[[ Records shown, beginning ]]

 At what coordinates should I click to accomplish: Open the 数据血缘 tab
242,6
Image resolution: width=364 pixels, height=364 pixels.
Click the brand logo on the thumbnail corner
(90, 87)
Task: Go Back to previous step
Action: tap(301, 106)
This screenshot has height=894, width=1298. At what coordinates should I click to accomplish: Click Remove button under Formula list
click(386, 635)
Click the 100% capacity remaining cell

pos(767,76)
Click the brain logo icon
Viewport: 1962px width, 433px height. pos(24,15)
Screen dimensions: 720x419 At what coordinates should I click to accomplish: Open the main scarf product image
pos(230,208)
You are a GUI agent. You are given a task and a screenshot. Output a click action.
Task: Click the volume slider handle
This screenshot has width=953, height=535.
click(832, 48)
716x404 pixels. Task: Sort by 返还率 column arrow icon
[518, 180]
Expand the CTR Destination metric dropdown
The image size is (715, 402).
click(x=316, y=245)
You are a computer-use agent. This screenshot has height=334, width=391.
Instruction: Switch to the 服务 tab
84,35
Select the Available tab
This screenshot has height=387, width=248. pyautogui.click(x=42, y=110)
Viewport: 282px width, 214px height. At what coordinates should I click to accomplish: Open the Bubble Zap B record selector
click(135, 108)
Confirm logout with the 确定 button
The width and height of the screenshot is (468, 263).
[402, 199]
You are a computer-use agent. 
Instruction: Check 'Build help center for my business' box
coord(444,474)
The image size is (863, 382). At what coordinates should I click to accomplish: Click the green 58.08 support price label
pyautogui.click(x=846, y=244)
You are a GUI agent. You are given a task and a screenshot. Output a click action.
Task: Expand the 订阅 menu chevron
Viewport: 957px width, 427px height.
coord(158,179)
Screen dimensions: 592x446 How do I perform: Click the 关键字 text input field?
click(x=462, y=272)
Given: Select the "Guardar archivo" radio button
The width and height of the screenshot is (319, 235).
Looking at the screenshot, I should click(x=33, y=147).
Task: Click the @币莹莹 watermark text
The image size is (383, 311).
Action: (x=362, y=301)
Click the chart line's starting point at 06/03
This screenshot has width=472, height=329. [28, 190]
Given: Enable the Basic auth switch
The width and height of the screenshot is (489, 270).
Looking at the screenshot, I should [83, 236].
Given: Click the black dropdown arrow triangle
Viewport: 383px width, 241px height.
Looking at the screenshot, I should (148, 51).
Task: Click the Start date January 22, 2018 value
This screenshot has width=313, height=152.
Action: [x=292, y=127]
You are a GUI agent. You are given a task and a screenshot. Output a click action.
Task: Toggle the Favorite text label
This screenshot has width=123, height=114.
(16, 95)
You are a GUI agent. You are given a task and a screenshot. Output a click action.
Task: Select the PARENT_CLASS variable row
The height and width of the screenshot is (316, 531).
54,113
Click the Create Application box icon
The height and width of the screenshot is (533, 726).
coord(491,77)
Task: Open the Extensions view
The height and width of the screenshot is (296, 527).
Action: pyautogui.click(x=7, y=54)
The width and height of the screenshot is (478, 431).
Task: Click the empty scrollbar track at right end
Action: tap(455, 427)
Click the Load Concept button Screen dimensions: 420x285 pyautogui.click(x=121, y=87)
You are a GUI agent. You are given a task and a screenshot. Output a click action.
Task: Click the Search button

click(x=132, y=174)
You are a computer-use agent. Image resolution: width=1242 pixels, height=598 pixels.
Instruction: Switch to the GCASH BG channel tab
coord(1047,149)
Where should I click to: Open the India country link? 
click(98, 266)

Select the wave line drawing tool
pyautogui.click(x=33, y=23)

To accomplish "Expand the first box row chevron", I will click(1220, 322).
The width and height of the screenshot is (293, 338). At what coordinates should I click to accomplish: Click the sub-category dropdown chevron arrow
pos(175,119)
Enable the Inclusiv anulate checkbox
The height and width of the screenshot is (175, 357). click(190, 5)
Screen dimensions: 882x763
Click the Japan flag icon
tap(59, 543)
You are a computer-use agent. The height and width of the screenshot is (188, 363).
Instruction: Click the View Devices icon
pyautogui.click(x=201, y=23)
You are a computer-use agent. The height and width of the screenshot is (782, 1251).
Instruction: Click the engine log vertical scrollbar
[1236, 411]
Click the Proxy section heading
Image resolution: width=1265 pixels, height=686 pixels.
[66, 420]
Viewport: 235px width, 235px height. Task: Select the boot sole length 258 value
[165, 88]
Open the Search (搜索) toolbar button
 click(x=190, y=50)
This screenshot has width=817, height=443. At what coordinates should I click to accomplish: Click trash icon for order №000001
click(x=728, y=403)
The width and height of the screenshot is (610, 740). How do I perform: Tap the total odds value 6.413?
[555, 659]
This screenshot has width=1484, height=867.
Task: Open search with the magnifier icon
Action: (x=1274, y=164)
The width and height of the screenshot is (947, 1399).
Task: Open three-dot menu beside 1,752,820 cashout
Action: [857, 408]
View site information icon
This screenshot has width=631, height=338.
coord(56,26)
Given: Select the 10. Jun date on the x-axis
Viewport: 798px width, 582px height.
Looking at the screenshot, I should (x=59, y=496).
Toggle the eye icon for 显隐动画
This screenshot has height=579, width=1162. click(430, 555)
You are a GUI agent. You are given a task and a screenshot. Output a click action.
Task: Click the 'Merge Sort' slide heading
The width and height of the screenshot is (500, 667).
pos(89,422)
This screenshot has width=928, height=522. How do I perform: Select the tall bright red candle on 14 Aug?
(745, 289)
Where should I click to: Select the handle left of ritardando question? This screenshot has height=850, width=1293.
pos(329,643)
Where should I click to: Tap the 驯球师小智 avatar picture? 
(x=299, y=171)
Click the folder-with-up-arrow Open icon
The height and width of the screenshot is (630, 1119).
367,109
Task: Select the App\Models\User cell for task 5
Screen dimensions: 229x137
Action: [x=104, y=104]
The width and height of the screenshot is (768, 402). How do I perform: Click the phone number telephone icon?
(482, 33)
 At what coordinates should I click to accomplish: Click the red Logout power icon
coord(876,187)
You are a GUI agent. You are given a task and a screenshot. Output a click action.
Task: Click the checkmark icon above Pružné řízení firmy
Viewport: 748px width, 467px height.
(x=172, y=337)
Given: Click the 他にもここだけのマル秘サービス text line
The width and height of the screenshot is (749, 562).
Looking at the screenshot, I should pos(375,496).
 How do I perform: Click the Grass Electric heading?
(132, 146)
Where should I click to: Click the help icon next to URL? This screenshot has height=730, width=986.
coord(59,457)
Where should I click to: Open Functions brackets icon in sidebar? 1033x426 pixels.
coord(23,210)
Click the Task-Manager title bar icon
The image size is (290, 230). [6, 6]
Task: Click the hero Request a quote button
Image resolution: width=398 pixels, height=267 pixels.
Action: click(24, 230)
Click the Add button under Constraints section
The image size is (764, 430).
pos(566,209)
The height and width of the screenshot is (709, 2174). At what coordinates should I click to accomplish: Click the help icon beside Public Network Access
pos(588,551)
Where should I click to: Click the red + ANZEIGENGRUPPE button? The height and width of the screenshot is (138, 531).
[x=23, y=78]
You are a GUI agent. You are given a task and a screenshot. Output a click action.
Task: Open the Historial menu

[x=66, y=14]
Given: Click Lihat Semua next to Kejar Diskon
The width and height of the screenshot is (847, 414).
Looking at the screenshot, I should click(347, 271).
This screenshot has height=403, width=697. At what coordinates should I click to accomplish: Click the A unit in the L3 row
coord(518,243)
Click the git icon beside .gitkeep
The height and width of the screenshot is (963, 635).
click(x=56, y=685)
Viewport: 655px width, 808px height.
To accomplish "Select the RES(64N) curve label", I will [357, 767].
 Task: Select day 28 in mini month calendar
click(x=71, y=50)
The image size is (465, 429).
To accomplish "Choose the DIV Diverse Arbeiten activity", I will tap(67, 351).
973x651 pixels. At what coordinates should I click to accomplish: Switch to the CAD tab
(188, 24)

[[ Records shown, end ]]

▸ Work task: Copy the material above, line for line.

▸ Your response:
 At what coordinates should I click to accomplish: Open the 数据血缘 tab
242,6
Image resolution: width=364 pixels, height=364 pixels.
Click the brand logo on the thumbnail corner
(90, 87)
Task: Go Back to previous step
Action: tap(301, 106)
This screenshot has height=894, width=1298. At what coordinates should I click to accomplish: Click Remove button under Formula list
click(386, 635)
Click the 100% capacity remaining cell

pos(767,76)
Click the brain logo icon
Viewport: 1962px width, 433px height. pos(24,15)
Screen dimensions: 720x419 At what coordinates should I click to accomplish: Open the main scarf product image
pos(230,208)
You are a GUI agent. You are given a task and a screenshot. Output a click action.
Task: Click the volume slider handle
This screenshot has width=953, height=535.
click(832, 48)
716x404 pixels. Task: Sort by 返还率 column arrow icon
[518, 180]
Expand the CTR Destination metric dropdown
The image size is (715, 402).
click(x=316, y=245)
You are a computer-use agent. This screenshot has height=334, width=391.
Instruction: Switch to the 服务 tab
84,35
Select the Available tab
This screenshot has height=387, width=248. pyautogui.click(x=42, y=110)
Viewport: 282px width, 214px height. At what coordinates should I click to accomplish: Open the Bubble Zap B record selector
click(135, 108)
Confirm logout with the 确定 button
The width and height of the screenshot is (468, 263).
[402, 199]
You are a computer-use agent. 
Instruction: Check 'Build help center for my business' box
coord(444,474)
The image size is (863, 382). At what coordinates should I click to accomplish: Click the green 58.08 support price label
pyautogui.click(x=846, y=244)
You are a GUI agent. You are given a task and a screenshot. Output a click action.
Task: Expand the 订阅 menu chevron
Viewport: 957px width, 427px height.
coord(158,179)
Screen dimensions: 592x446 How do I perform: Click the 关键字 text input field?
click(x=462, y=272)
Given: Select the "Guardar archivo" radio button
The width and height of the screenshot is (319, 235).
Looking at the screenshot, I should click(x=33, y=147).
Task: Click the @币莹莹 watermark text
The image size is (383, 311).
Action: (x=362, y=301)
Click the chart line's starting point at 06/03
This screenshot has width=472, height=329. [28, 190]
Given: Enable the Basic auth switch
The width and height of the screenshot is (489, 270).
Looking at the screenshot, I should [83, 236].
Given: Click the black dropdown arrow triangle
Viewport: 383px width, 241px height.
Looking at the screenshot, I should (148, 51).
Task: Click the Start date January 22, 2018 value
This screenshot has width=313, height=152.
Action: [x=292, y=127]
You are a GUI agent. You are given a task and a screenshot. Output a click action.
Task: Toggle the Favorite text label
This screenshot has width=123, height=114.
(16, 95)
You are a GUI agent. You are given a task and a screenshot. Output a click action.
Task: Select the PARENT_CLASS variable row
The height and width of the screenshot is (316, 531).
54,113
Click the Create Application box icon
The height and width of the screenshot is (533, 726).
coord(491,77)
Task: Open the Extensions view
The height and width of the screenshot is (296, 527).
Action: pyautogui.click(x=7, y=54)
The width and height of the screenshot is (478, 431).
Task: Click the empty scrollbar track at right end
Action: tap(455, 427)
Click the Load Concept button Screen dimensions: 420x285 pyautogui.click(x=121, y=87)
You are a GUI agent. You are given a task and a screenshot. Output a click action.
Task: Click the Search button

click(x=132, y=174)
You are a computer-use agent. Image resolution: width=1242 pixels, height=598 pixels.
Instruction: Switch to the GCASH BG channel tab
coord(1047,149)
Where should I click to: Open the India country link? 
click(98, 266)

Select the wave line drawing tool
pyautogui.click(x=33, y=23)

To accomplish "Expand the first box row chevron", I will click(1220, 322).
The width and height of the screenshot is (293, 338). At what coordinates should I click to accomplish: Click the sub-category dropdown chevron arrow
pos(175,119)
Enable the Inclusiv anulate checkbox
The height and width of the screenshot is (175, 357). click(190, 5)
Screen dimensions: 882x763
Click the Japan flag icon
tap(59, 543)
You are a computer-use agent. The height and width of the screenshot is (188, 363).
Instruction: Click the View Devices icon
pyautogui.click(x=201, y=23)
You are a computer-use agent. The height and width of the screenshot is (782, 1251).
Instruction: Click the engine log vertical scrollbar
[1236, 411]
Click the Proxy section heading
Image resolution: width=1265 pixels, height=686 pixels.
[66, 420]
Viewport: 235px width, 235px height. Task: Select the boot sole length 258 value
[165, 88]
Open the Search (搜索) toolbar button
 click(x=190, y=50)
This screenshot has width=817, height=443. At what coordinates should I click to accomplish: Click trash icon for order №000001
click(x=728, y=403)
The width and height of the screenshot is (610, 740). How do I perform: Tap the total odds value 6.413?
[555, 659]
This screenshot has width=1484, height=867.
Task: Open search with the magnifier icon
Action: (x=1274, y=164)
The width and height of the screenshot is (947, 1399).
Task: Open three-dot menu beside 1,752,820 cashout
Action: [857, 408]
View site information icon
This screenshot has width=631, height=338.
coord(56,26)
Given: Select the 10. Jun date on the x-axis
Viewport: 798px width, 582px height.
Looking at the screenshot, I should (x=59, y=496).
Toggle the eye icon for 显隐动画
This screenshot has height=579, width=1162. click(430, 555)
You are a GUI agent. You are given a task and a screenshot. Output a click action.
Task: Click the 'Merge Sort' slide heading
The width and height of the screenshot is (500, 667).
pos(89,422)
This screenshot has width=928, height=522. How do I perform: Select the tall bright red candle on 14 Aug?
(745, 289)
Where should I click to: Select the handle left of ritardando question? This screenshot has height=850, width=1293.
pos(329,643)
Where should I click to: Tap the 驯球师小智 avatar picture? 
(x=299, y=171)
Click the folder-with-up-arrow Open icon
The height and width of the screenshot is (630, 1119).
367,109
Task: Select the App\Models\User cell for task 5
Screen dimensions: 229x137
Action: [x=104, y=104]
The width and height of the screenshot is (768, 402). How do I perform: Click the phone number telephone icon?
(482, 33)
 At what coordinates should I click to accomplish: Click the red Logout power icon
coord(876,187)
You are a GUI agent. You are given a task and a screenshot. Output a click action.
Task: Click the checkmark icon above Pružné řízení firmy
Viewport: 748px width, 467px height.
(x=172, y=337)
Given: Click the 他にもここだけのマル秘サービス text line
The width and height of the screenshot is (749, 562).
Looking at the screenshot, I should pos(375,496).
 How do I perform: Click the Grass Electric heading?
(132, 146)
Where should I click to: Click the help icon next to URL? This screenshot has height=730, width=986.
coord(59,457)
Where should I click to: Open Functions brackets icon in sidebar? 1033x426 pixels.
coord(23,210)
Click the Task-Manager title bar icon
The image size is (290, 230). [6, 6]
Task: Click the hero Request a quote button
Image resolution: width=398 pixels, height=267 pixels.
Action: click(24, 230)
Click the Add button under Constraints section
The image size is (764, 430).
pos(566,209)
The height and width of the screenshot is (709, 2174). At what coordinates should I click to accomplish: Click the help icon beside Public Network Access
pos(588,551)
Where should I click to: Click the red + ANZEIGENGRUPPE button? The height and width of the screenshot is (138, 531).
[x=23, y=78]
You are a GUI agent. You are given a task and a screenshot. Output a click action.
Task: Open the Historial menu

[x=66, y=14]
Given: Click Lihat Semua next to Kejar Diskon
The width and height of the screenshot is (847, 414).
Looking at the screenshot, I should click(347, 271).
This screenshot has height=403, width=697. At what coordinates should I click to accomplish: Click the A unit in the L3 row
coord(518,243)
Click the git icon beside .gitkeep
The height and width of the screenshot is (963, 635).
click(x=56, y=685)
Viewport: 655px width, 808px height.
To accomplish "Select the RES(64N) curve label", I will [357, 767].
 Task: Select day 28 in mini month calendar
click(x=71, y=50)
The image size is (465, 429).
To accomplish "Choose the DIV Diverse Arbeiten activity", I will tap(67, 351).
973x651 pixels. At what coordinates should I click to accomplish: Switch to the CAD tab
(188, 24)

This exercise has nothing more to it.